Ihre Firma gehörte nun zu den größten Konservenherstellern Norddeutschlands.
Erasmi trat 1884 in den Ruhestand und lebte die letzten Jahre in einer kleinen Villa in St. Lorenz. Sie starb 66-jährig in Niendorf.
Familie
Am 12. September 1850 heiratete sie mit Albert Erasmi (* 12. Juni 1813 in Lübeck; † 19. Februar 1865 ebenda) einen Sohn des Hauses Erasmi. Aus deren Ehe gingen vier Töchter, von denen nur eine erwachsen wurde, und drei Söhne, von denen einer jung verstarb, hervor.
Heinrich Christian Theodor († 14. September 1916 in Homburg vor der Höhe), ihr älterer Sohn, trat 1874 in die Firma ein. 1882 wurde ihm zusammen mit einem Teilhaber aus Hamburg die Leitung des Unternehmens übertragen, bevor er 1884 die alleinige Unternehmensführung erhielt und die Produktion modernisierte. Neben der Champignonzucht baute er auch Spargel an, und die Plantage dehnte sich von der Ratzeburger Allee 35 bis 45 aus. In den von ihm erbauten Mietskasernen lebten bis zu 160 Feldarbeiter. Durch den Ankauf von Grundstücken wurde die Fabrik 1890 und 1896 beträchtlich vergrößert. 1904 wurde sein bisheriger Prokurist, A. Linde, zu seinem Teilhaber.

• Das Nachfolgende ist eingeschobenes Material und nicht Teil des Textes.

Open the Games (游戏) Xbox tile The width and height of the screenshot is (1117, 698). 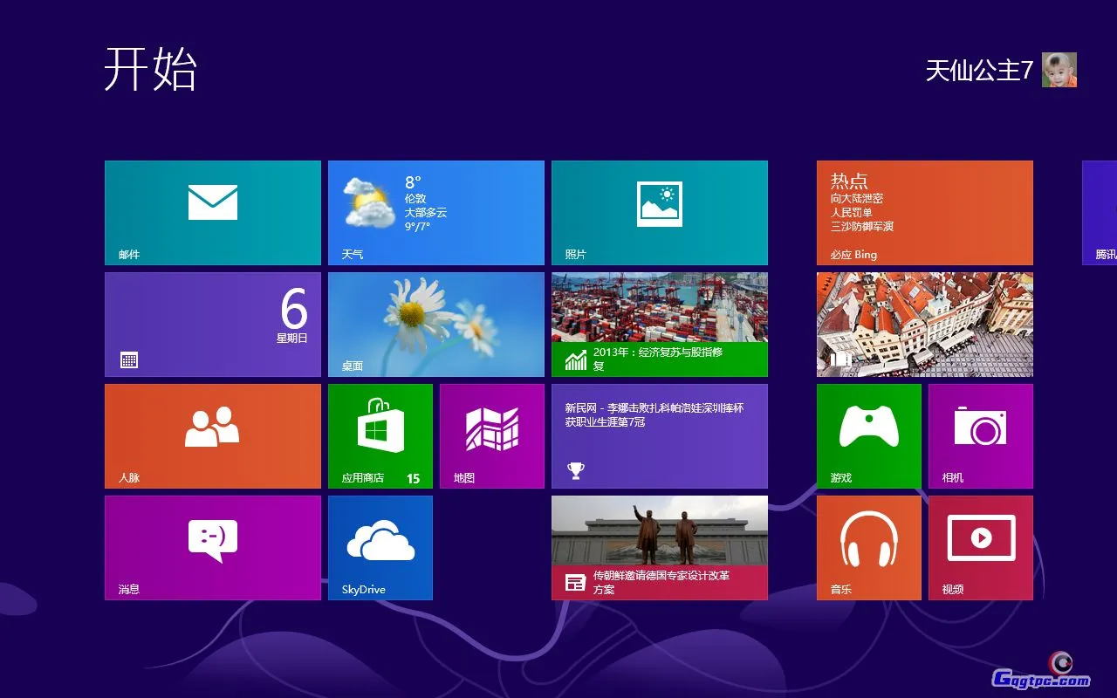pos(868,435)
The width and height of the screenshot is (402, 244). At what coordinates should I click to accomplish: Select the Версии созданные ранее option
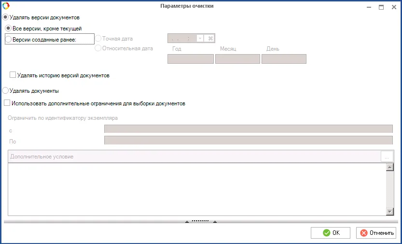8,39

Erasmi, zeitweise Teil der Leitung von der Handelskammer, gehörte dem Lübecker Feuerversicherungswesen, der Lübecker Privatbank und der Lübecker Aktien-Bier-Brauerei an. Als zweiter Vorsitzender des Lübecker Yacht-Clubs vertrat er diesen bei Veranstaltungen. Von Kaiser und PrinzHeinrichhoch geschätzt wurde er häufig auf deren Wunsch bei den Bierabenden in Travemünde hinzugezogen.[1] Am 27. Januar 1908, dem Kaisergeburtstag, erhielt er den Roten Adlerorden 4. Klasse verliehen.[2] Das Unternehmen fusionierte 1929 mit der „Aktiengesellschaft Lübecker Conservenfabrik, vormals D. H. Carstens“ zur „Erasmi & Carstens GmbH & Co. KG“, deren heutige Produktpalette aus Marzipan besteht.
Elke P. Brandenburg: Erasmi, Charlotte. In: Biographisches Lexikon für Schleswig-Holstein und Lübeck. Wachholtz, Neumünster 1982–2011. Bd. 12 – 2006. ISBN 3-529-02560-7, S. 99–101.
Manuela Junghölter: Charlotte Erasmi (1827–1893). Das Glück in Dosen. In: dieselbe: Starke Frauen aus Schleswig-Holstein. Wartberg-Verlag, Gudensberg-Gleichen 2020, ISBN 978-3-8313-3256-4, S. 18f.
Einzelnachweise
↑Heinrich Erasmi †. In: Von Lübecks Türmen, 26. Jahrgang, Nr. 39, Ausgabe vom 23. September 1916, S. 241.
↑Wochen-Chronik. In: Vaterstädtische Blätter, Jahrgang 1908, Nr. 5, Ausgabe vom 2. Februar 1908, S. 20.
↑Lübeckische Schillerstiftung. In: Lübeckische Blätter, 68. Jahrgang, Nr. 34, Ausgabe vom 31. Mai 1896, S. 252.